Next, we investigated academic cheating behaviors via direct questioning (Phase 2). Only respondents in the control group participated in this phase. To guarantee the accuracy of the outcomes, Phase 2 includes participation only by respondents in the control group because these respondents did not engage with sensitive statements during the list experiment, as opposed to respondents in the treatment groups. In Phase 2, respondents in the control group were required to answer only “yes” or “no” for two direct academic cheating-related questions (cheating history and cheating intention). By doing so, we can observe the prevalence of respondents who are associated with cheating history and cheating intention via direct questioning.

3.3 List experiment assumptions

To estimate the prevalence of sensitive behaviors, list experiments must satisfy three key assumptions: (1) random assignment, (2) no liars, and (3) no design effect (Imai, 2011). These three assumptions are empirically validated in this subsection.

First, we ran balance tests to confirm whether respondents were allocated randomly to the treatment regardless of demographic variables. Accurate causal analysis, reduced bias, increased statistical power, and generalizability all depend on list experiments having guaranteed randomization of treatment (Imai, 2011). Individuals are assigned to different treatment groups at random when randomization is used. It is crucial in any experimental design to keep the control and treatment groups similar in terms of respondent characteristics. Table 3 depicts the outcomes of the balance tests. Since no significant difference in respondent characteristics exists, we can confirm that random assignment was well guaranteed in our list experiment.

Table 3 The balance test

Second, the concept of "no liars", validated through the absence of floor and ceiling effects, plays a pivotal role within the framework of the list experiment. The floor effect manifests when certain groups of respondents consistently express disagreement with all survey statements, while the ceiling effect occurs when respondents consistently report affirmative responses to all statements.

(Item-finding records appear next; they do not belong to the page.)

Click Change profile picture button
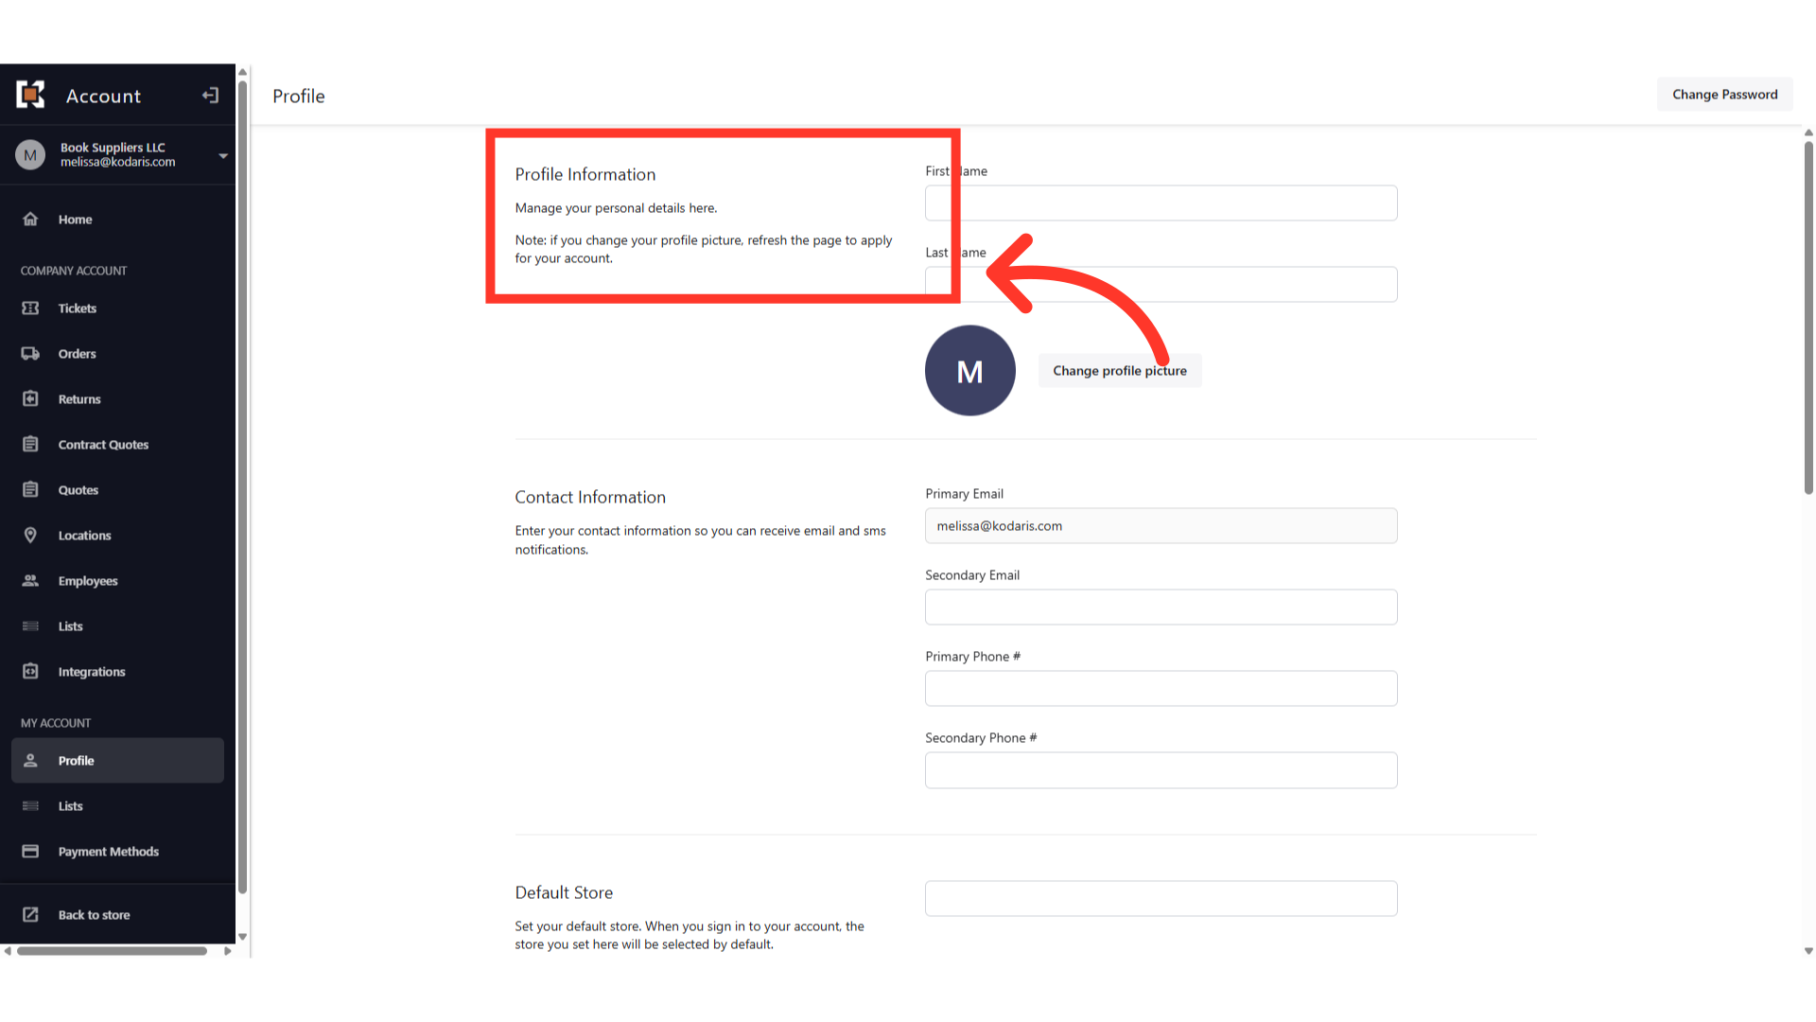 pyautogui.click(x=1120, y=371)
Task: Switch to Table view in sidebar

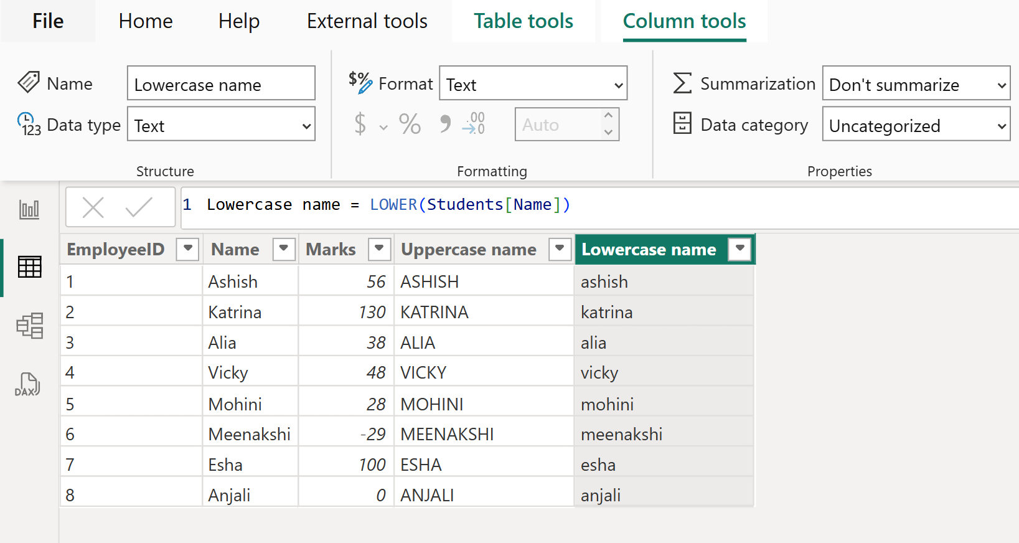Action: pos(29,267)
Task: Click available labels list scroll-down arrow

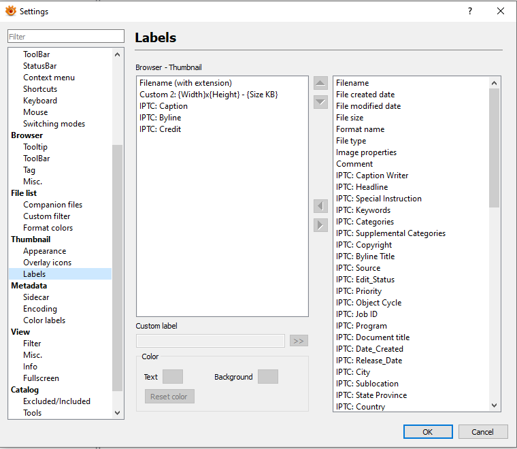Action: 494,405
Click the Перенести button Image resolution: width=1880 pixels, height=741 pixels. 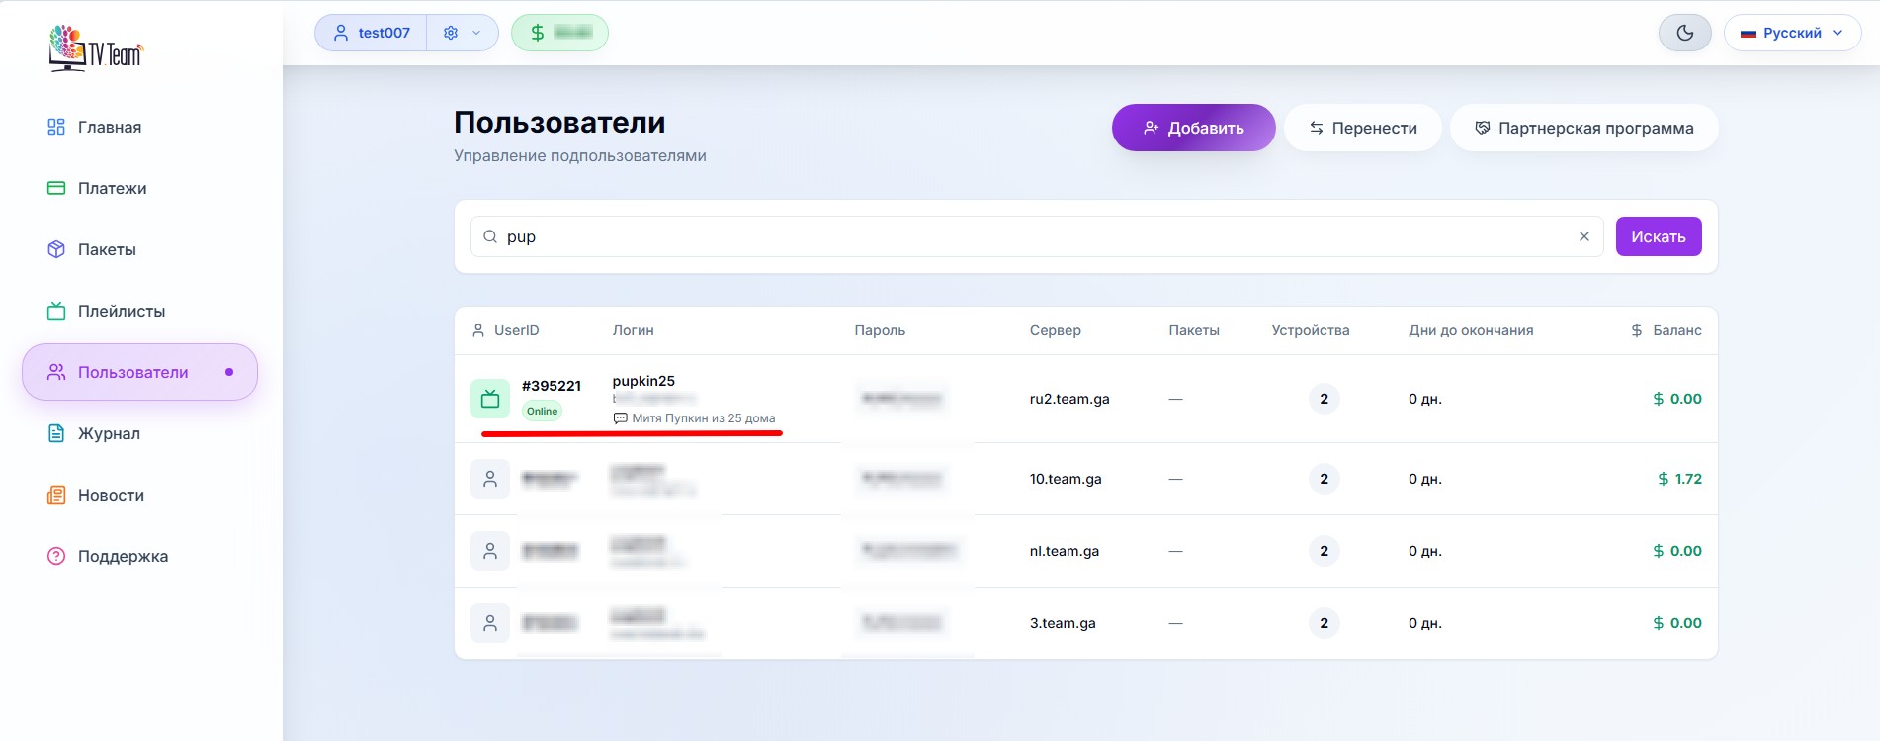pos(1362,128)
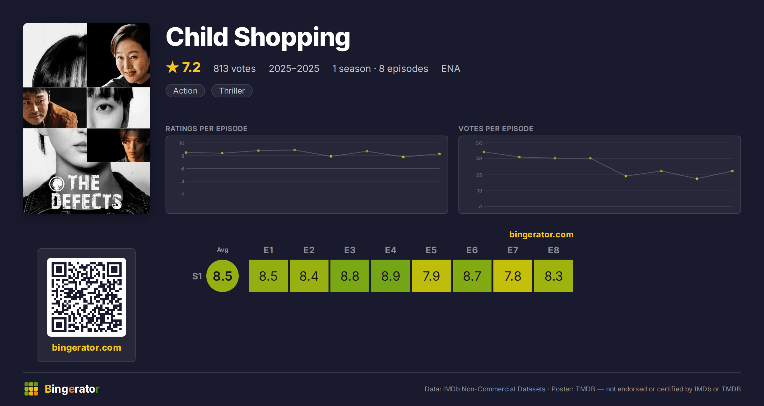Open The Defects poster thumbnail

point(87,118)
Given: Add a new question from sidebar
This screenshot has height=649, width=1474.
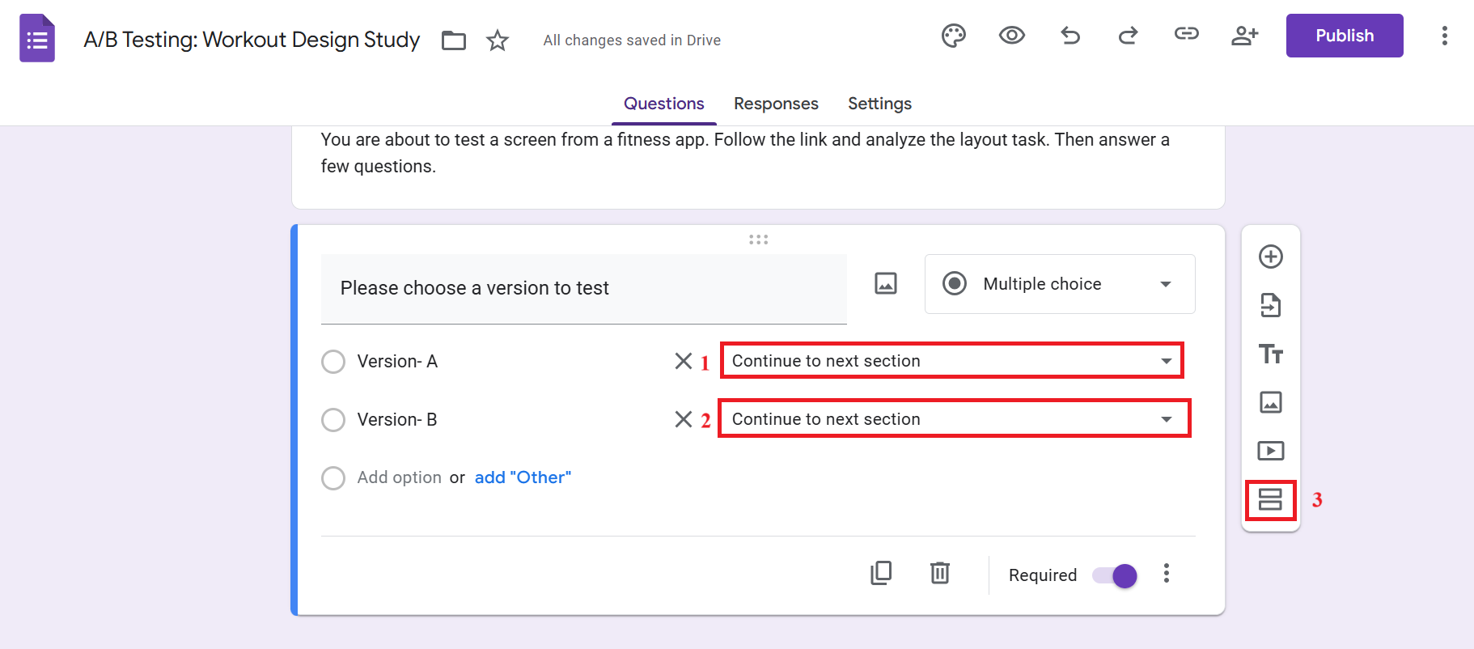Looking at the screenshot, I should [x=1270, y=257].
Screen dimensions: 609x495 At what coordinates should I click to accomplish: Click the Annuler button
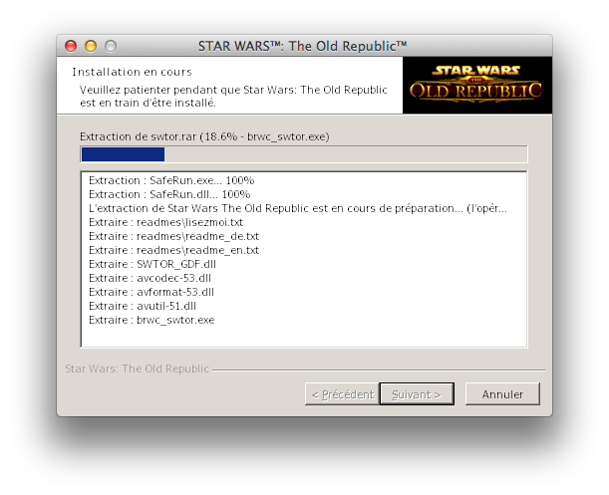click(502, 394)
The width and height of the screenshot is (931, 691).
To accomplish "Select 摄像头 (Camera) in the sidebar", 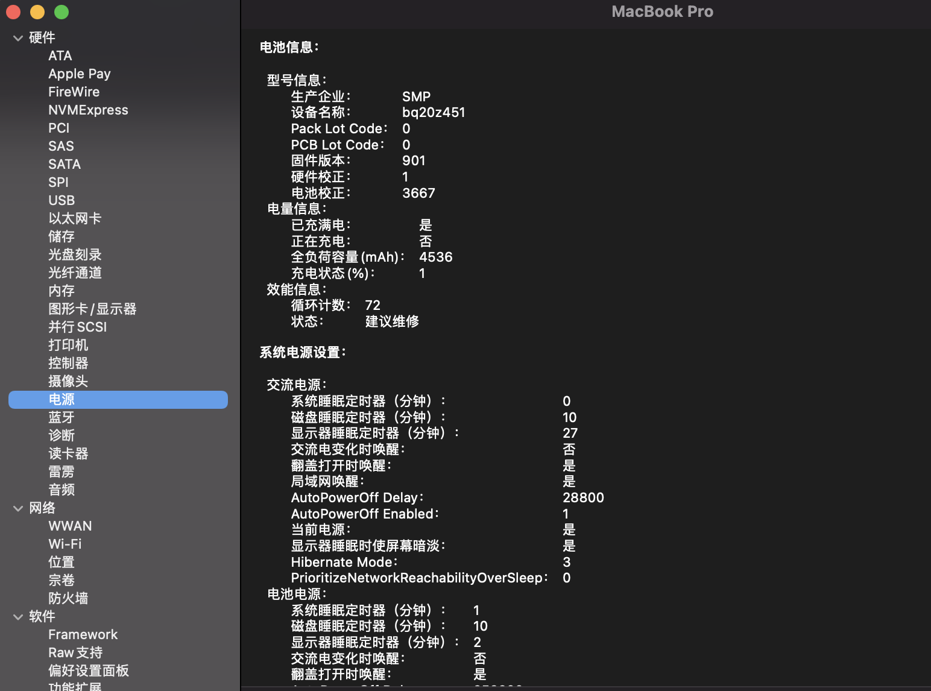I will point(68,381).
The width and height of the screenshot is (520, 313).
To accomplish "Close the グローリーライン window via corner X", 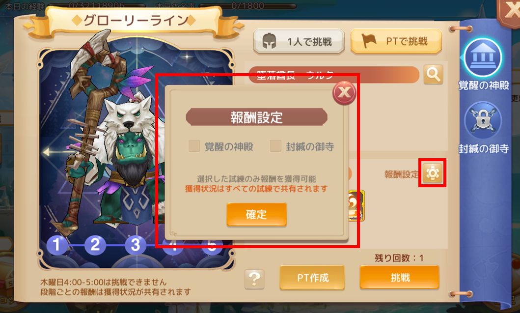I will click(510, 13).
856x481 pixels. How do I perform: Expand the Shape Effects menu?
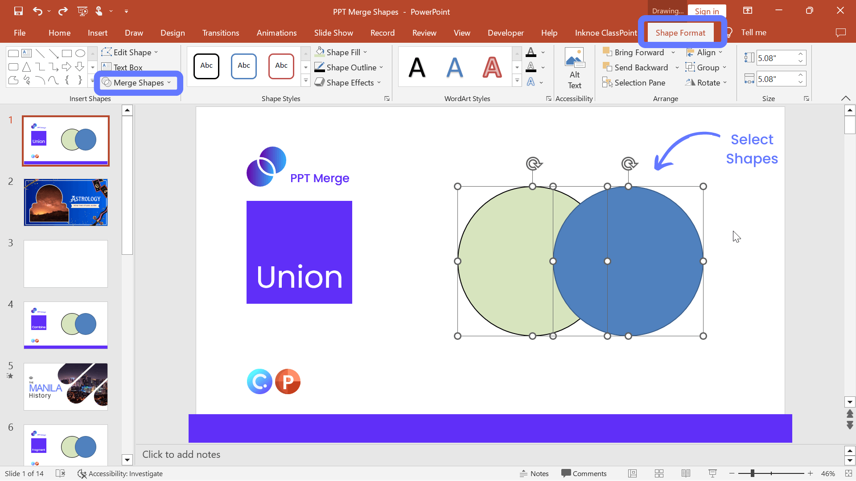point(348,82)
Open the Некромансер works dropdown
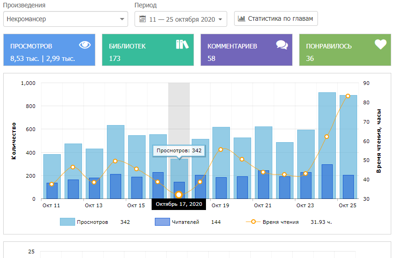 coord(65,19)
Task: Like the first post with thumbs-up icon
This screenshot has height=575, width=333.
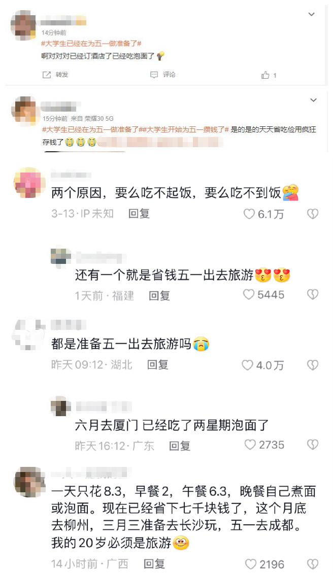Action: [x=265, y=75]
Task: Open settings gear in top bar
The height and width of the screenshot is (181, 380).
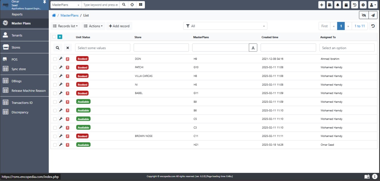Action: (363, 5)
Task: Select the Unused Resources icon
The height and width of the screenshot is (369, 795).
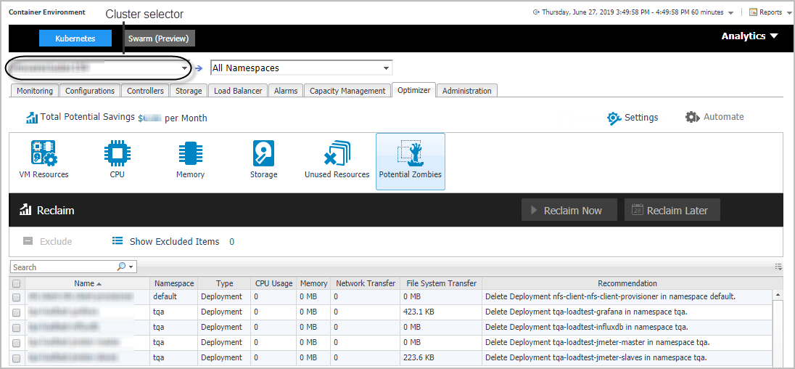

Such deceptive response patterns often stem from concerns about privacy among respondents, and these effects can undermine the reliability of estimates derived from a list experiment. If a significant number of respondents consistently select extreme response options, the accuracy of the estimated prevalence of sensitive attitudes is questioned (Blair & Imai, 2012). To counteract these effects, we applied the design method of Glynn (2013) by including at least one nonsensitive statement predicted to be rejected by the majority of respondents and another nonsensitive statement predicted to be accepted by the majority. Based on the distribution of response values presented Appendix in Table 7, it is evident that there were no instances of ceiling or floor effects, as the proportions of entirely affirmative or entirely negative responses in our list experiment were all below 9% of all responses.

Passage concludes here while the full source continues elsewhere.